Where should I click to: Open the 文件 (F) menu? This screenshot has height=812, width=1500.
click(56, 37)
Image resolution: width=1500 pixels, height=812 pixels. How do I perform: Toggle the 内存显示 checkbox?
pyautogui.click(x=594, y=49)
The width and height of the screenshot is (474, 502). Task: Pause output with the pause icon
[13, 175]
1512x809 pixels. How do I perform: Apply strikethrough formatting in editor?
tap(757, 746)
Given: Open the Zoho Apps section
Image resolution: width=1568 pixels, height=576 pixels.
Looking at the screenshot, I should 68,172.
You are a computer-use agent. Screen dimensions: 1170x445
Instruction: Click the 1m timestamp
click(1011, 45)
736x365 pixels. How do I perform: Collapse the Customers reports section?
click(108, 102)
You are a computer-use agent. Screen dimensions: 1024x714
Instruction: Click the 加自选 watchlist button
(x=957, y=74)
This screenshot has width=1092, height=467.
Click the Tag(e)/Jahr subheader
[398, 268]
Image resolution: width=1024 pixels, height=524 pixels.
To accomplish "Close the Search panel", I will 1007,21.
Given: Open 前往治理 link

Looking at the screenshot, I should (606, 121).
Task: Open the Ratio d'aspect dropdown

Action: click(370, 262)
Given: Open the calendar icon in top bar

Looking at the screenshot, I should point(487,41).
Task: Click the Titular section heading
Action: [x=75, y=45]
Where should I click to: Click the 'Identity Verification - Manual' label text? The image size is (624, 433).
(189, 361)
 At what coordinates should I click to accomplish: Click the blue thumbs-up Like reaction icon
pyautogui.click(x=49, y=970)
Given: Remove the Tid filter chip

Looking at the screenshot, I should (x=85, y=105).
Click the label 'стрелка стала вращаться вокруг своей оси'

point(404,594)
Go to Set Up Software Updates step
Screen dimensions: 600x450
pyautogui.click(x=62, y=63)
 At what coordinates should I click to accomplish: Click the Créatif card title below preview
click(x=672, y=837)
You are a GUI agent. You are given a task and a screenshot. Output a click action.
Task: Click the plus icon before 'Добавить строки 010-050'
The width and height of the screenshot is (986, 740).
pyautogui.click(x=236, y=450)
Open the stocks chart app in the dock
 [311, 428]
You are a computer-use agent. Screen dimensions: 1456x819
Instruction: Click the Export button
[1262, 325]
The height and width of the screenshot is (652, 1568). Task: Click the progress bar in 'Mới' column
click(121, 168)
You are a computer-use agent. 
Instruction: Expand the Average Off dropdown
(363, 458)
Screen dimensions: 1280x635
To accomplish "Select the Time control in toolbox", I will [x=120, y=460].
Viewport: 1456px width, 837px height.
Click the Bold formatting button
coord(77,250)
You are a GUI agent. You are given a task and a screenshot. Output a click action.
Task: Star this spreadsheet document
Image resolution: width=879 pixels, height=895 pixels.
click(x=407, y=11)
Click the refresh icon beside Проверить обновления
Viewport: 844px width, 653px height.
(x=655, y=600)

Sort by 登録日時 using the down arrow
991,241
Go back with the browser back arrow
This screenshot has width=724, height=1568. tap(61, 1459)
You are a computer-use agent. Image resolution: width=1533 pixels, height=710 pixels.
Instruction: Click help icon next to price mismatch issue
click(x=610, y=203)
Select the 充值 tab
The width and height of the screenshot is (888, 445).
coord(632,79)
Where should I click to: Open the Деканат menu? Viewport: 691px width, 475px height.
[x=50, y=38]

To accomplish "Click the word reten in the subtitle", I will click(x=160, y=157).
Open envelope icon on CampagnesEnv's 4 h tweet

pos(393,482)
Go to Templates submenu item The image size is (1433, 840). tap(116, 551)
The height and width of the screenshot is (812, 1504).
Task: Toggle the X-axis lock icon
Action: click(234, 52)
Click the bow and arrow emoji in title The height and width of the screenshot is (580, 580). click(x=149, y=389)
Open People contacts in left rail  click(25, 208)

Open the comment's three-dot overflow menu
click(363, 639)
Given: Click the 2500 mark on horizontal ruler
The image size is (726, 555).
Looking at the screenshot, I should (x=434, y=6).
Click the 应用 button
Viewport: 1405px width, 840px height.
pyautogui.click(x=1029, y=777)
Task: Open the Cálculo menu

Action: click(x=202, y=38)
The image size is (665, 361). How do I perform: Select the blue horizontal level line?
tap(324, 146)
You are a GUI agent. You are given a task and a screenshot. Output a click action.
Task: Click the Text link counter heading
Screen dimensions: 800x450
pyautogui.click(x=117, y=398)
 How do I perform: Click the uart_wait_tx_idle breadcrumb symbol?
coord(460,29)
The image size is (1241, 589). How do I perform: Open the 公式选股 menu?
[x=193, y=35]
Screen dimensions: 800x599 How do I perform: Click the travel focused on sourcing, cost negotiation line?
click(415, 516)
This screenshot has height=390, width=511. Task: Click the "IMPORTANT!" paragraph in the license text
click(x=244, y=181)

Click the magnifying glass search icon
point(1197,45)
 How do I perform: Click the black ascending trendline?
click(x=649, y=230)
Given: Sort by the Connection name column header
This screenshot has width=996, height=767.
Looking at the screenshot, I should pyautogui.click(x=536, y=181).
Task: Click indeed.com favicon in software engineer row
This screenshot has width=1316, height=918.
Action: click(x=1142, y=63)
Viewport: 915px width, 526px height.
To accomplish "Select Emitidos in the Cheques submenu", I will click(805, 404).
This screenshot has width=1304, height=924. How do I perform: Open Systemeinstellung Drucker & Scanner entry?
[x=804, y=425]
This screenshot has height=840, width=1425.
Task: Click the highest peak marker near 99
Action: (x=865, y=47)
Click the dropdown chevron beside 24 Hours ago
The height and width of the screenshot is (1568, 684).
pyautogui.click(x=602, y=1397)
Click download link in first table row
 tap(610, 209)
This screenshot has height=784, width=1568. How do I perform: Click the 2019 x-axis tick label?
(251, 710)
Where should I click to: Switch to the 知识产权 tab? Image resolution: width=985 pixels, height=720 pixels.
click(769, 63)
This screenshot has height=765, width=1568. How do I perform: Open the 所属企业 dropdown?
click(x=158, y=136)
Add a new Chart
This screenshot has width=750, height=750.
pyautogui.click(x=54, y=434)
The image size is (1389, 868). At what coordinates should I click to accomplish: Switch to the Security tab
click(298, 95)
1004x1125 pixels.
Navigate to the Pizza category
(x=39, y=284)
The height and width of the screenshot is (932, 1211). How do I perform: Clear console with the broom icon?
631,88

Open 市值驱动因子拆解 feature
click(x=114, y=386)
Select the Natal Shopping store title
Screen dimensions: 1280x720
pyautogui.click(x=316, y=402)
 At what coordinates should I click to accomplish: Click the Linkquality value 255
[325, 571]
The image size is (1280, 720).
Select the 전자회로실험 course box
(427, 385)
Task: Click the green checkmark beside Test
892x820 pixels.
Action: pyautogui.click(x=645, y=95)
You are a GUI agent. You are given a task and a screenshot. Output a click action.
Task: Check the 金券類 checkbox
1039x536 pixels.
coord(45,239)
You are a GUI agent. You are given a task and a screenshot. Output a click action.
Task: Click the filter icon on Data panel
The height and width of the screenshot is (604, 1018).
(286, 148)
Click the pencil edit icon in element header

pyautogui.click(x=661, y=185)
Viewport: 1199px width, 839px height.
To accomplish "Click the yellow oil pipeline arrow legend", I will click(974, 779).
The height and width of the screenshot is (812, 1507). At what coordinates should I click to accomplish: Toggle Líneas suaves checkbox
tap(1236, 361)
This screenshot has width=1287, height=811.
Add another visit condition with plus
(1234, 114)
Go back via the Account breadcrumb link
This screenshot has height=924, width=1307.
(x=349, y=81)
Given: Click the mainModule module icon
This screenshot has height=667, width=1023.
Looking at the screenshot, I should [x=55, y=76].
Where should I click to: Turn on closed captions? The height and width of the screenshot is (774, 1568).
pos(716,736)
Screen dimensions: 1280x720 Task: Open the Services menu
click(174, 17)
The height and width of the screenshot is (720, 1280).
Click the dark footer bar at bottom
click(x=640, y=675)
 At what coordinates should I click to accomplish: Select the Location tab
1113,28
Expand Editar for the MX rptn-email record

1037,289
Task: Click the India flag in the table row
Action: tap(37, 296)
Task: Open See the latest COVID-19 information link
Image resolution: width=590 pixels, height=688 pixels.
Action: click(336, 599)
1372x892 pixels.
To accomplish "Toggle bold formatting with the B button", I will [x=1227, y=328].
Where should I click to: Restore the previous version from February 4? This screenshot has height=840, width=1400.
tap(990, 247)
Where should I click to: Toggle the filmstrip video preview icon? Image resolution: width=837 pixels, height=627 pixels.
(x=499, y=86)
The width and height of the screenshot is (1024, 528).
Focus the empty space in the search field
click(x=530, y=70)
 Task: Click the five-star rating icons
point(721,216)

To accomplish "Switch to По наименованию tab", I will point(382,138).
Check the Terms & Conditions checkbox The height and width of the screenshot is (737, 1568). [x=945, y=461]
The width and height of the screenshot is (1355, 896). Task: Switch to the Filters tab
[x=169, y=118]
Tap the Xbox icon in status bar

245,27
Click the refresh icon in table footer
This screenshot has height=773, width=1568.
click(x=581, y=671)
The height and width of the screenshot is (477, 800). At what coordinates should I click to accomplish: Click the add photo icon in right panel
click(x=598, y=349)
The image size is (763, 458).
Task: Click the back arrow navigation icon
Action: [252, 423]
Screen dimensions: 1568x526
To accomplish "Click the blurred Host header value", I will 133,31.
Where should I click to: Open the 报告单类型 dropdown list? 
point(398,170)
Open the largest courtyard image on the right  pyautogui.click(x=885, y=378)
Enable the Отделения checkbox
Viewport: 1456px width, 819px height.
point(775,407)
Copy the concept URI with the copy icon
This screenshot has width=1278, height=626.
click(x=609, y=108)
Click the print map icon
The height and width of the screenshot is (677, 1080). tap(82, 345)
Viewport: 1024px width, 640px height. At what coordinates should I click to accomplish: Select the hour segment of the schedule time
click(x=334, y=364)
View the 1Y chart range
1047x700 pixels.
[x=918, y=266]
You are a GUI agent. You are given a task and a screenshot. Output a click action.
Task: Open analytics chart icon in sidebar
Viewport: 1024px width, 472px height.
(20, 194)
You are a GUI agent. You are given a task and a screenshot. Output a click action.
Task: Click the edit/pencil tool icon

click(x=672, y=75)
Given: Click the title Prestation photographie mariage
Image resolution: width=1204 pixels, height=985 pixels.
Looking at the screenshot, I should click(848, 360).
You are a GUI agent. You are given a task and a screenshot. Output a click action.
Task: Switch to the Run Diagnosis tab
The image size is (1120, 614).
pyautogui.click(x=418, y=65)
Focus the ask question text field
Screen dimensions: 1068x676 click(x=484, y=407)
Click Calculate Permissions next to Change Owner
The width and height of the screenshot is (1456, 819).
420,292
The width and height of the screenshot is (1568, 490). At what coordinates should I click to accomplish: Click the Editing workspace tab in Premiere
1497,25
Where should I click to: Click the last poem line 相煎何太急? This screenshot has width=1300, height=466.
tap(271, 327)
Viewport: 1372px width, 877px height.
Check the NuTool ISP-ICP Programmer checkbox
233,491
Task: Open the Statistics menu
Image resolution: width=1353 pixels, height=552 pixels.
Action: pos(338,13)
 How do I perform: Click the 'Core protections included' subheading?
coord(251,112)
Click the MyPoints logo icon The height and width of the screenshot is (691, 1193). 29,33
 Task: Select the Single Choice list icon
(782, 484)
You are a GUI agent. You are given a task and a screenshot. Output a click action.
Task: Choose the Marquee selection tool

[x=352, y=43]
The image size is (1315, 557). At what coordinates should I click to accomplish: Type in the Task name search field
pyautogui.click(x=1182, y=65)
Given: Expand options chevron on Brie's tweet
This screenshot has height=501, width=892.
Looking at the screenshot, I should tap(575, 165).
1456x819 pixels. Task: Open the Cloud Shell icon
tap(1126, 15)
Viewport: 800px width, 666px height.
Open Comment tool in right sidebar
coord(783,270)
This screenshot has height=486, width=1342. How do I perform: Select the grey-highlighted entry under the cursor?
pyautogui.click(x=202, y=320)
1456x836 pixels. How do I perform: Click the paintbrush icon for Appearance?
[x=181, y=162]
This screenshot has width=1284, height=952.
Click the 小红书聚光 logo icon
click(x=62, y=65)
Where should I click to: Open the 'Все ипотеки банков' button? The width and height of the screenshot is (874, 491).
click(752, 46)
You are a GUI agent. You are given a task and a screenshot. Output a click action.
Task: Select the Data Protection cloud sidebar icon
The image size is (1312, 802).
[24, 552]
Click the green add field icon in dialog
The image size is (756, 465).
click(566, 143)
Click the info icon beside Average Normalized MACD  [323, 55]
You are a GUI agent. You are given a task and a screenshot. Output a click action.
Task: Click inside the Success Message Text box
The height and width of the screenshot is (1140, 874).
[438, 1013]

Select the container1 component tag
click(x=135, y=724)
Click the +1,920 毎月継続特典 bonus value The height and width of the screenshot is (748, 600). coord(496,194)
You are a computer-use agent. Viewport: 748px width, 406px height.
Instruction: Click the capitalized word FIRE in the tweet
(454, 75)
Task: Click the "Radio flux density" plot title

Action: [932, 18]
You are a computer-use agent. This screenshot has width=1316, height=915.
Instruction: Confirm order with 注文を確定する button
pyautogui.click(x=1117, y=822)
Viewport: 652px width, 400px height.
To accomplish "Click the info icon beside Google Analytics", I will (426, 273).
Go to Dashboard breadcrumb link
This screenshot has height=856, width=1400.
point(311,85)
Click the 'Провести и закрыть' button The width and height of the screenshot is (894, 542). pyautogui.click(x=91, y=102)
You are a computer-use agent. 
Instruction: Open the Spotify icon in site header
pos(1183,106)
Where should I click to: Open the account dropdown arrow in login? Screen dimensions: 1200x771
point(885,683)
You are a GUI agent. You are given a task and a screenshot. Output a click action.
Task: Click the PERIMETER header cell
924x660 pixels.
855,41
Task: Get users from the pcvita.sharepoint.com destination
-=-=-
Task to carry out:
Reproduce the material word for word, starting with its first line and going on through the line that contains "tap(757, 746)".

The completed task:
Where should I click to: Open the 文件 (F) menu? This screenshot has height=812, width=1500.
click(56, 37)
Image resolution: width=1500 pixels, height=812 pixels. How do I perform: Toggle the 内存显示 checkbox?
pyautogui.click(x=594, y=49)
The width and height of the screenshot is (474, 502). Task: Pause output with the pause icon
[13, 175]
1512x809 pixels. How do I perform: Apply strikethrough formatting in editor?
tap(757, 746)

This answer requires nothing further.